To do:
Give each record below again, without a single difference.

---+---

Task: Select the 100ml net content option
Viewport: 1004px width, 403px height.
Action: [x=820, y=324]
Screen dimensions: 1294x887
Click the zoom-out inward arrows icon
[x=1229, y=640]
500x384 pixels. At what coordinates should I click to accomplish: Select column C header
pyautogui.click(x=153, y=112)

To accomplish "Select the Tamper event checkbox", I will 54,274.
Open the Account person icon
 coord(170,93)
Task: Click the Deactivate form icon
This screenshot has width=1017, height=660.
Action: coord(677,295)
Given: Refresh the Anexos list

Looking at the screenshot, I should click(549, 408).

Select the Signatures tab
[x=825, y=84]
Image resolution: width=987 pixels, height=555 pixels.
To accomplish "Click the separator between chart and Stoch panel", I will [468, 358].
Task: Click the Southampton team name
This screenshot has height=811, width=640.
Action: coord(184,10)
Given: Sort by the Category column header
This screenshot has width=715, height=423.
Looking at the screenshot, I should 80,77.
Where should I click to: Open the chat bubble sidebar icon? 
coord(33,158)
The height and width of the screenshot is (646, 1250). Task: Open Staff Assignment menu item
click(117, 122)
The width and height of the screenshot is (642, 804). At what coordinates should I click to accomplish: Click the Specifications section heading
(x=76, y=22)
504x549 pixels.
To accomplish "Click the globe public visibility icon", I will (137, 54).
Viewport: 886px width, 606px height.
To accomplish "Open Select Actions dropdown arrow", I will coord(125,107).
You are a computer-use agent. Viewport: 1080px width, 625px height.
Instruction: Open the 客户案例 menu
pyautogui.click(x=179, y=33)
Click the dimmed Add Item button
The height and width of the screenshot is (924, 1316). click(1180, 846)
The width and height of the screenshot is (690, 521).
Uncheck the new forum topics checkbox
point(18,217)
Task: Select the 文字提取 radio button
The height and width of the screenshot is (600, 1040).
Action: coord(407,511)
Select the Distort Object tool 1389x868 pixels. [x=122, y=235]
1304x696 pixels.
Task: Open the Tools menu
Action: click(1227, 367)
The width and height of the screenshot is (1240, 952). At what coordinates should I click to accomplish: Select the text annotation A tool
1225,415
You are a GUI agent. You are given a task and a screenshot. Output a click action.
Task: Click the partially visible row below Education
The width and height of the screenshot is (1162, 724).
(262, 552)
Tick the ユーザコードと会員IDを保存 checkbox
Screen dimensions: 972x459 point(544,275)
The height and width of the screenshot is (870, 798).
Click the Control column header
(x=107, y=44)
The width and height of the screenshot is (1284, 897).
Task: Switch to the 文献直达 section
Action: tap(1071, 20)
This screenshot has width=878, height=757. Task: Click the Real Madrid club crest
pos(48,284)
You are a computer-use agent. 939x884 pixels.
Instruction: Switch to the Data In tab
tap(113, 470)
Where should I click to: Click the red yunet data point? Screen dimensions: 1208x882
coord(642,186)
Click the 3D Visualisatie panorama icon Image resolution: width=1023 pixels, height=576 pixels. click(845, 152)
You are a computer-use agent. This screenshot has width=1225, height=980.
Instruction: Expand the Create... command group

---+---

Task result:
Task: Select the 100ml net content option
Viewport: 1004px width, 403px height.
Action: [x=820, y=324]
Screen dimensions: 1294x887
Click the zoom-out inward arrows icon
[x=1229, y=640]
500x384 pixels. At what coordinates should I click to accomplish: Select column C header
pyautogui.click(x=153, y=112)

To accomplish "Select the Tamper event checkbox", I will 54,274.
Open the Account person icon
 coord(170,93)
Task: Click the Deactivate form icon
This screenshot has width=1017, height=660.
Action: coord(677,295)
Given: Refresh the Anexos list

Looking at the screenshot, I should click(549, 408).

Select the Signatures tab
[x=825, y=84]
Image resolution: width=987 pixels, height=555 pixels.
To accomplish "Click the separator between chart and Stoch panel", I will [468, 358].
Task: Click the Southampton team name
This screenshot has height=811, width=640.
Action: coord(184,10)
Given: Sort by the Category column header
This screenshot has width=715, height=423.
Looking at the screenshot, I should 80,77.
Where should I click to: Open the chat bubble sidebar icon? 
coord(33,158)
The height and width of the screenshot is (646, 1250). Task: Open Staff Assignment menu item
click(117, 122)
The width and height of the screenshot is (642, 804). At what coordinates should I click to accomplish: Click the Specifications section heading
(x=76, y=22)
504x549 pixels.
To accomplish "Click the globe public visibility icon", I will (137, 54).
Viewport: 886px width, 606px height.
To accomplish "Open Select Actions dropdown arrow", I will coord(125,107).
You are a computer-use agent. Viewport: 1080px width, 625px height.
Instruction: Open the 客户案例 menu
pyautogui.click(x=179, y=33)
Click the dimmed Add Item button
The height and width of the screenshot is (924, 1316). click(1180, 846)
The width and height of the screenshot is (690, 521).
Uncheck the new forum topics checkbox
point(18,217)
Task: Select the 文字提取 radio button
The height and width of the screenshot is (600, 1040).
Action: coord(407,511)
Select the Distort Object tool 1389x868 pixels. [x=122, y=235]
1304x696 pixels.
Task: Open the Tools menu
Action: click(1227, 367)
The width and height of the screenshot is (1240, 952). At what coordinates should I click to accomplish: Select the text annotation A tool
1225,415
You are a GUI agent. You are given a task and a screenshot. Output a click action.
Task: Click the partially visible row below Education
The width and height of the screenshot is (1162, 724).
(262, 552)
Tick the ユーザコードと会員IDを保存 checkbox
Screen dimensions: 972x459 point(544,275)
The height and width of the screenshot is (870, 798).
Click the Control column header
(x=107, y=44)
The width and height of the screenshot is (1284, 897).
Task: Switch to the 文献直达 section
Action: tap(1071, 20)
This screenshot has width=878, height=757. Task: Click the Real Madrid club crest
pos(48,284)
You are a computer-use agent. 939x884 pixels.
Instruction: Switch to the Data In tab
tap(113, 470)
Where should I click to: Click the red yunet data point? Screen dimensions: 1208x882
coord(642,186)
Click the 3D Visualisatie panorama icon Image resolution: width=1023 pixels, height=576 pixels. click(845, 152)
You are a computer-use agent. This screenshot has width=1225, height=980.
Instruction: Expand the Create... command group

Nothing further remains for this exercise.